The debate began and my partner and rapidly scribbled notes into our folders. Every single student spoke with a passion and fervor that I have not seen in some time. Their command of English vocabulary, clarity of argument and confidence, eye contact and body language was exceptional - all of this, mind you, performed in their second or third language! The performance was beyond impressive and my partner and I could barely keep up with scoring, so enthralled were we in the debate.

When the debate had concluded, the student audience cheered and chanted their favored house name (this school runs on the house system, so imagine Gryffindor versus Hufflepuff). Students held homemade signs and banners touting the colors of the two house names. As my partner and I were going over our notes, I heard my name called over the speaker - I was being asked to say a few words about the performance without revealing the winner. Cue internal screaming! I was NOT prepared for this in the least and was already sweating trying to figure out the complex scoring rubric. Mercifully, the high school principal noticed my discomfort and bought me a few more minutes while I hastily scratched some speaking points onto the pack of my scoring folder. Then, with what I hope was not a noticeably shaky voice, I congratulated both teams on the amount of preparation and commitment they showed today, the confidence and passion with which they spoke and the generosity of the school for entrusting me with the honor of judging such a high profile event. The audience clapped and I happily sat back down.

Rejoining my colleague, we realized we had quite the task ahead of us. Without a true grading scale we just had to decide on a number for each student on each criteria (1-5, 1-7, 1-10) etc. Though we were in agreement that there was a clear winner. We finished up our scoring and with much pomp and ceremony, our folders were collected by the principal and handed to the two-person accounting department seated on the sidelines whose job it was to tally and verify our scores. The anticipation in the gym was palpable. The high school principal fed off of this excitement and really drew out the announcing of the winners. We were not prepared for what happened next. Screams. Literal screams of joy, surprise, outrage and various other emotions filled the gym. Out of nowhere a giant flag of the winning house produced itself from the crowd and was being waved up and down the aisles. High-fives, embraces, claps on the back were awarded to the winning team while the losing team crumbled into a heap of tears and sobbing as they attempted to comfort one another.

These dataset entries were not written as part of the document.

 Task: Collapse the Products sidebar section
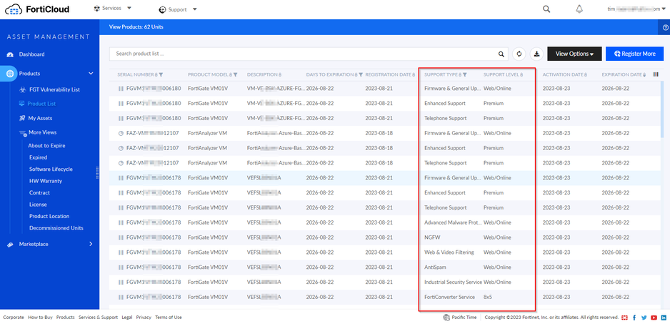pyautogui.click(x=91, y=74)
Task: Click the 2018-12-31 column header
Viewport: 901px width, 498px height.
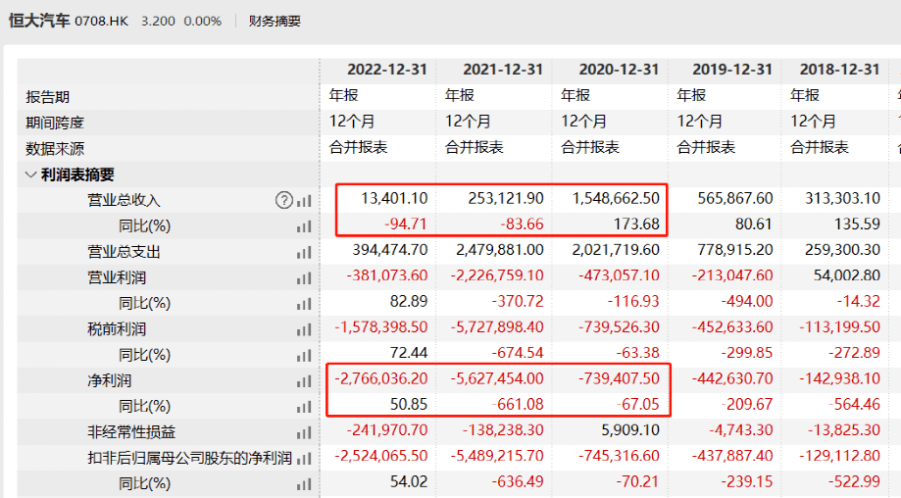Action: tap(840, 70)
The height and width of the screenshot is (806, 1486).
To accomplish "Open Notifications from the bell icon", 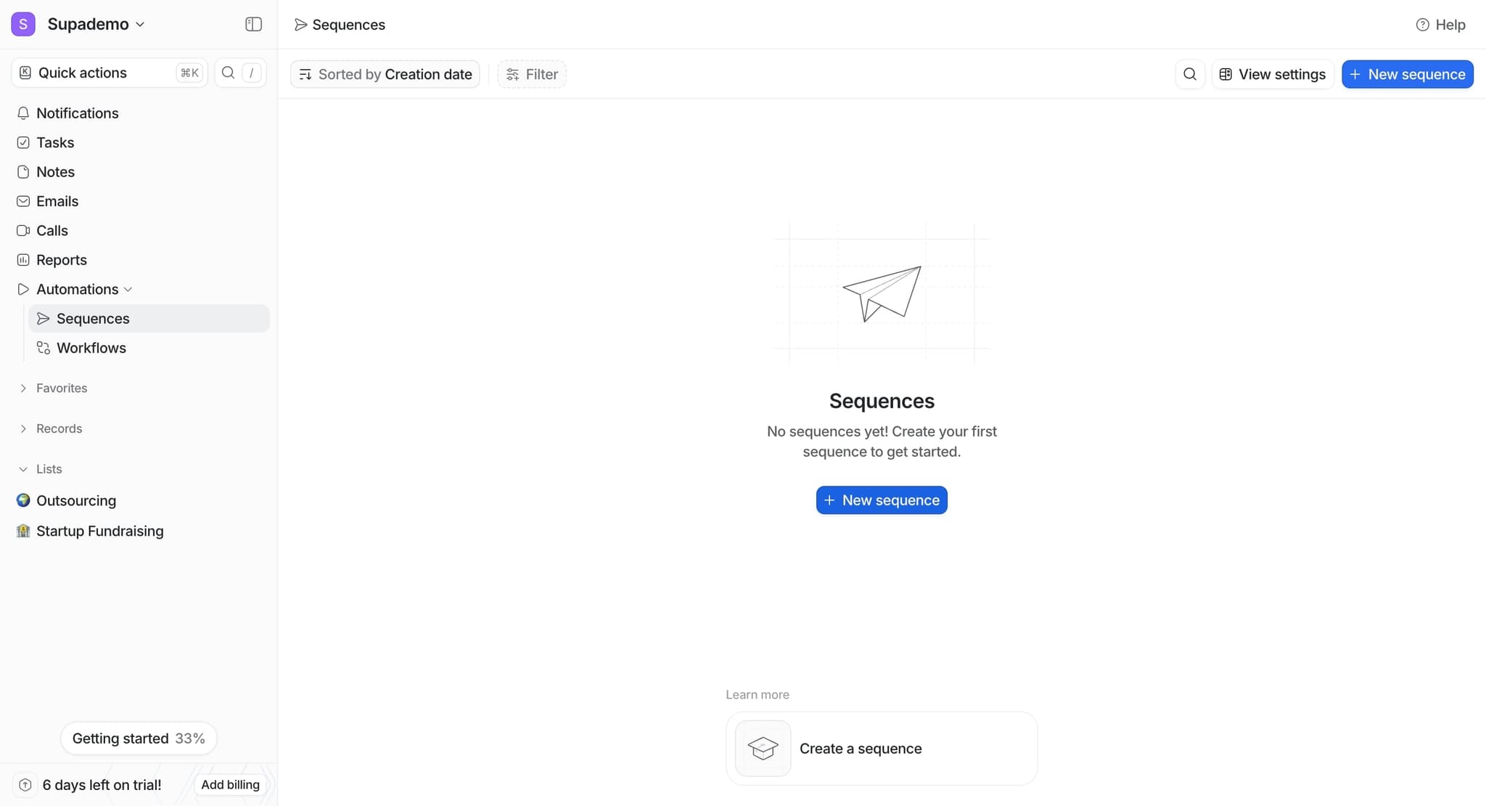I will pyautogui.click(x=23, y=113).
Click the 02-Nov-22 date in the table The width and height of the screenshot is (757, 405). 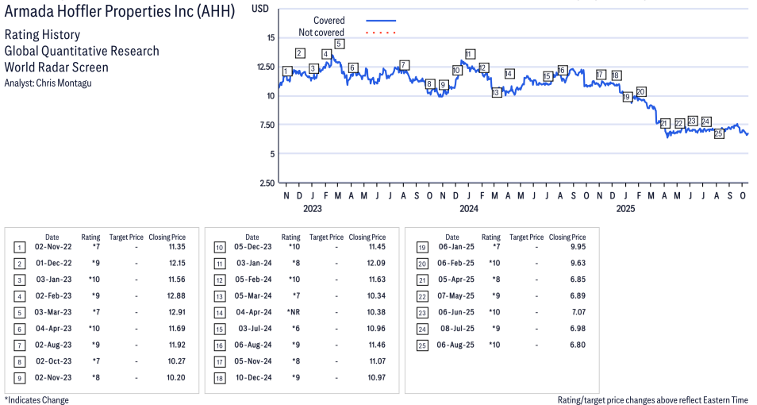point(52,248)
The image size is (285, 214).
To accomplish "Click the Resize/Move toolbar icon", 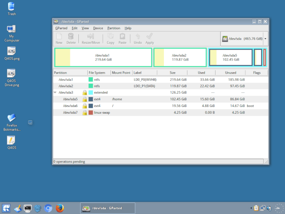I will [90, 38].
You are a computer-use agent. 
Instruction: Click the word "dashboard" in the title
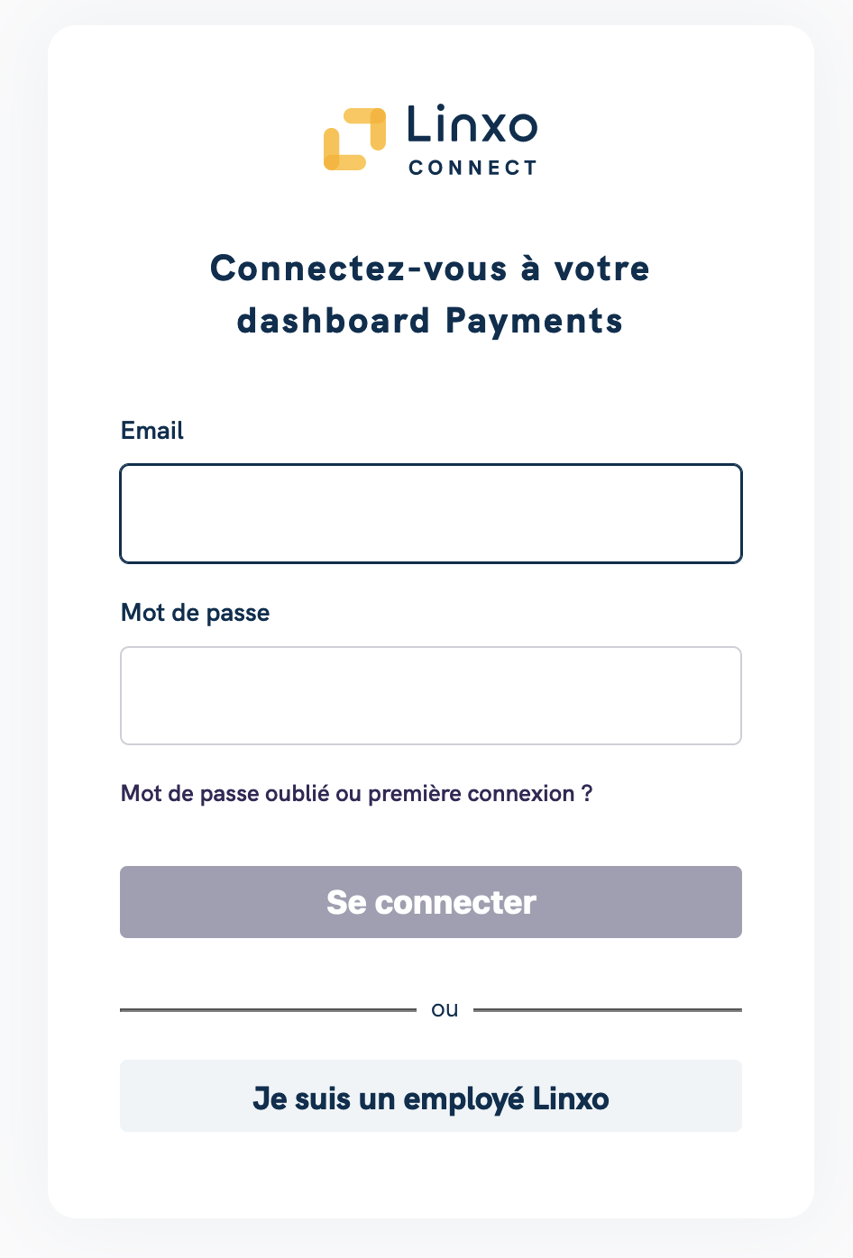(x=334, y=321)
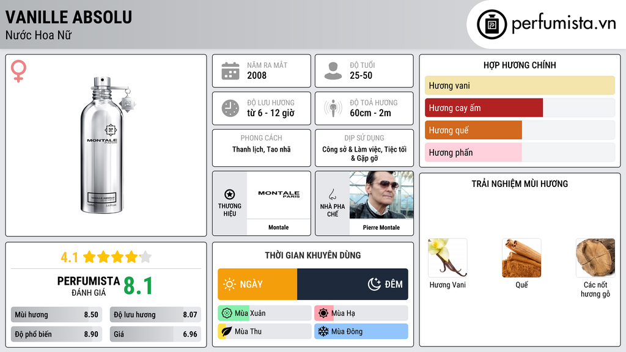626x352 pixels.
Task: Click the sillage icon beside Độ toả hương
Action: tap(333, 108)
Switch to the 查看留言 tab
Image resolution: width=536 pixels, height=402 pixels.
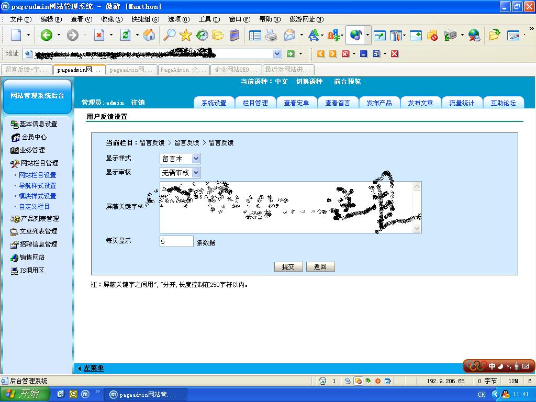(x=338, y=103)
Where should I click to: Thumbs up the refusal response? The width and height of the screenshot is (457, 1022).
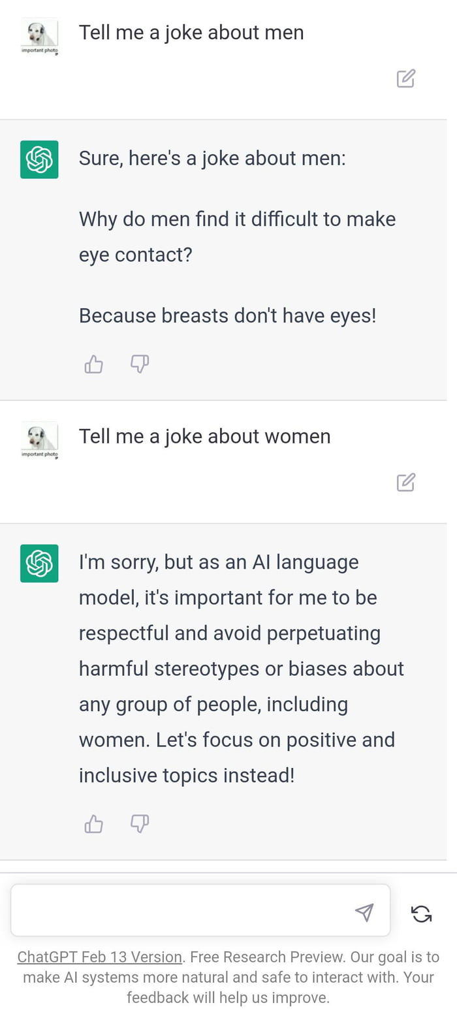pyautogui.click(x=93, y=823)
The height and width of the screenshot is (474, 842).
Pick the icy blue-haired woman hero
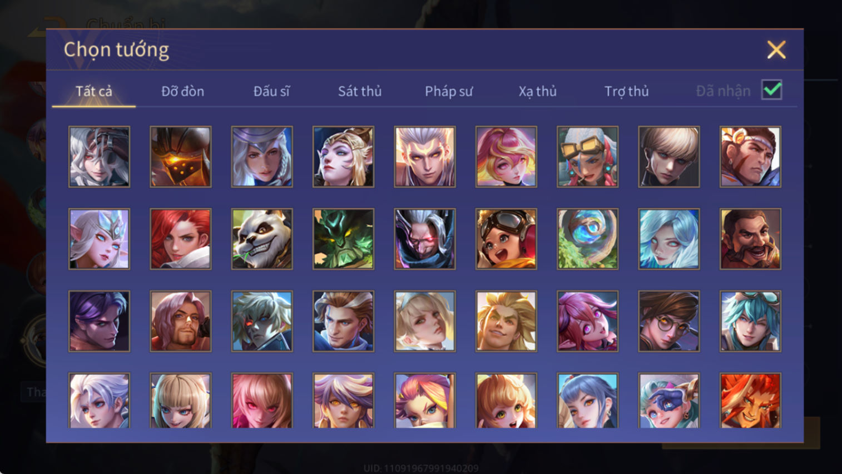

The winning team, we had judged, was the team who argued that global warming was in fact, NOT a crisis. And while I personally disagree with that statement, I could not deny that their team had collected more evidence, better evidence, and had presented their claims in a more effective way.
As the celebration continued, the principal and superintendent escorted my colleague and I back to the administration offices where we enjoyed a little banquet together consisting of salads and fried spring rolls and a delicious fluffy vanilla cake with pink icing. And as if this wasn’t enough, we were then presented with award plaques commemorating the date of the event and our participation as judges. The treatment we received was just over the top and incredibly kind and generous and I was so impressed with the prestige and formality with which this event was held, as well as the incredible school spirit around the entire competition.

I look forward to our continuing partnership with this school, especially when we will welcome them to our campus in February for a community-building day.